Supplied records
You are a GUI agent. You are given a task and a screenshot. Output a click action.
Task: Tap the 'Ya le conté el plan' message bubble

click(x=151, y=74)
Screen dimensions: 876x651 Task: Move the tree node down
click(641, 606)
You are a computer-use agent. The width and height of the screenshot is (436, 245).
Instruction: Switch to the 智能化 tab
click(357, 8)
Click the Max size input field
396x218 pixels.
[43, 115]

Task instructions
When you answer, repeat every record exactly, omitting nothing.

Result of the exercise
You are a GUI agent. You are given a task and a screenshot. Output a click action.
Task: Tap the 'Ya le conté el plan' message bubble

click(x=151, y=74)
Screen dimensions: 876x651 Task: Move the tree node down
click(641, 606)
You are a computer-use agent. The width and height of the screenshot is (436, 245).
Instruction: Switch to the 智能化 tab
click(357, 8)
Click the Max size input field
396x218 pixels.
[43, 115]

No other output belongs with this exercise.